**Data supplied**
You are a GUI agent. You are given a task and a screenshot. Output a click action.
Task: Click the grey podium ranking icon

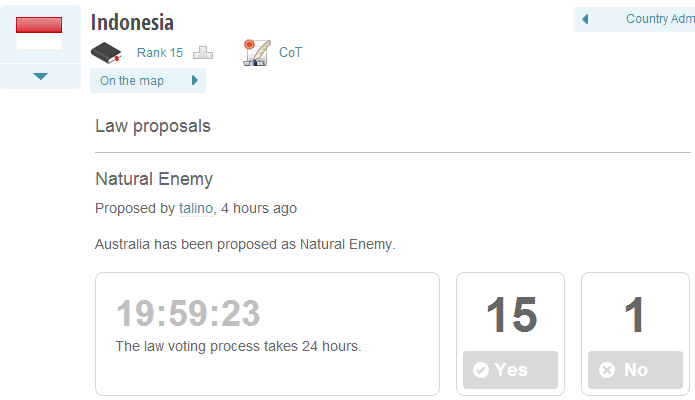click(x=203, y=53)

* * *

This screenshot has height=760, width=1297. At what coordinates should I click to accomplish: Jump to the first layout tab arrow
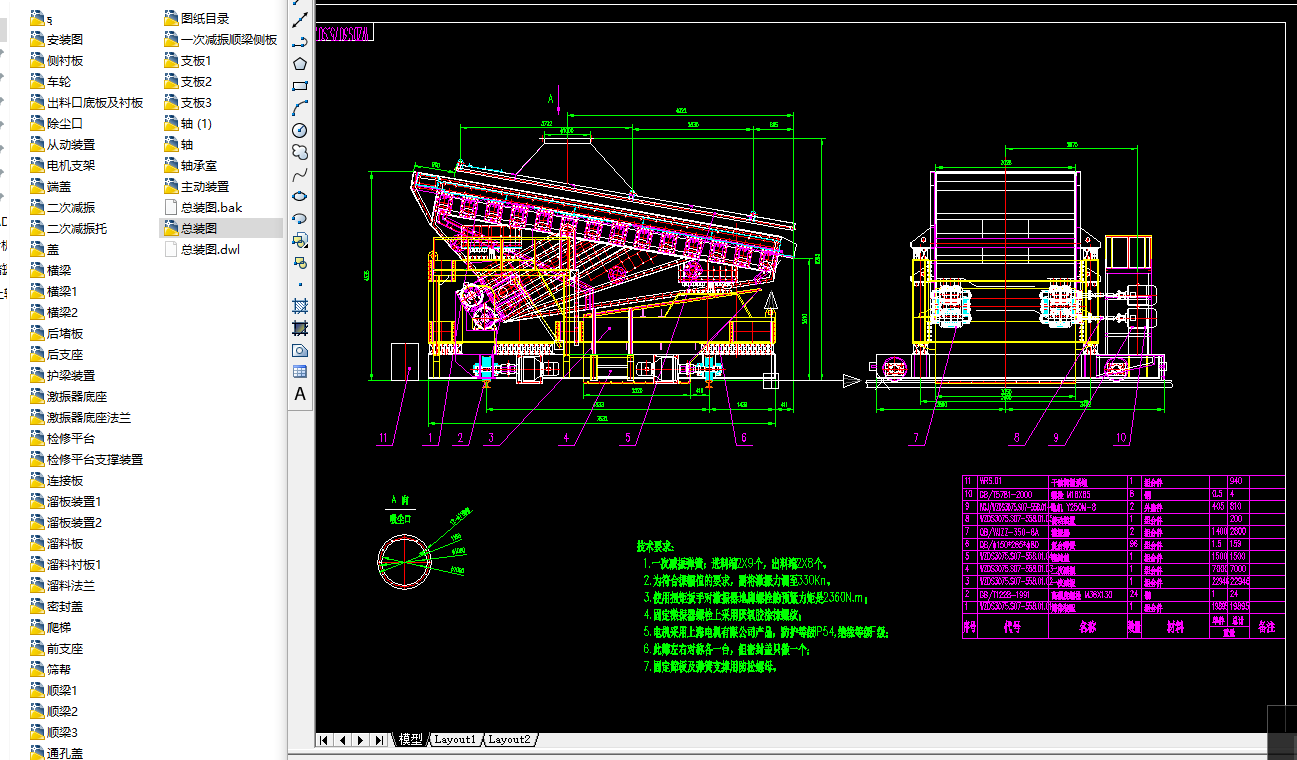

==

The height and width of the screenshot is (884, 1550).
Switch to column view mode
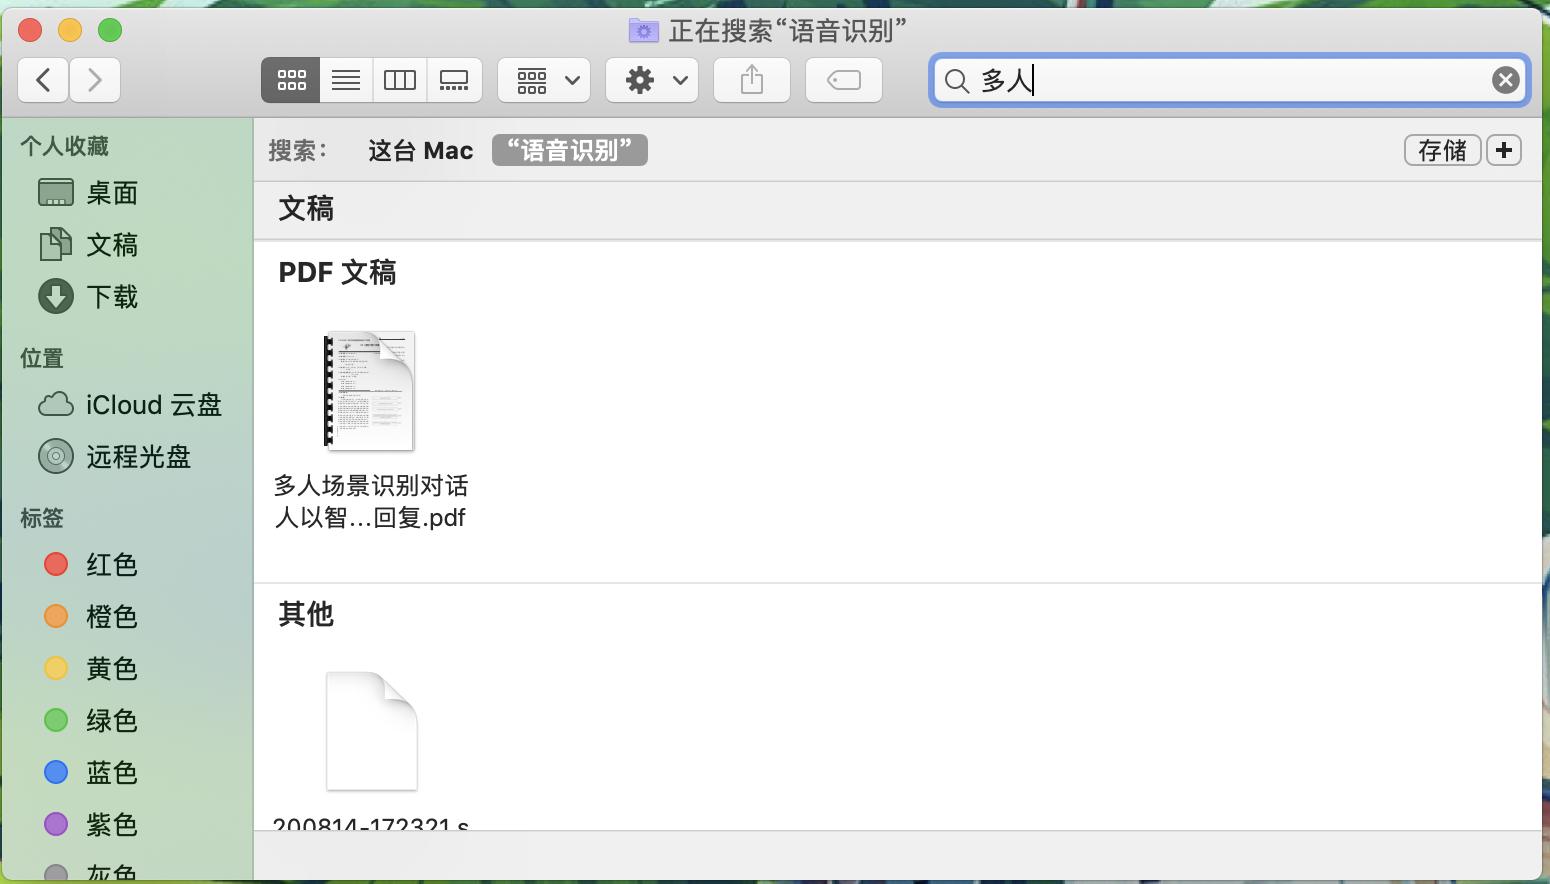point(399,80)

**Instructions for the task**
Render the lines from the one containing "You are a GUI" through the one containing "click(x=203, y=53)", both included, as a Markdown table with the columns "No." and "Text". Omit blank lines and leave the pictures out.

**The answer**
| No. | Text |
|---|---|
| 1 | You are a GUI agent. You are given a task and a screenshot. Output a click action. |
| 2 | Task: Click the grey podium ranking icon |
| 3 | click(x=203, y=53) |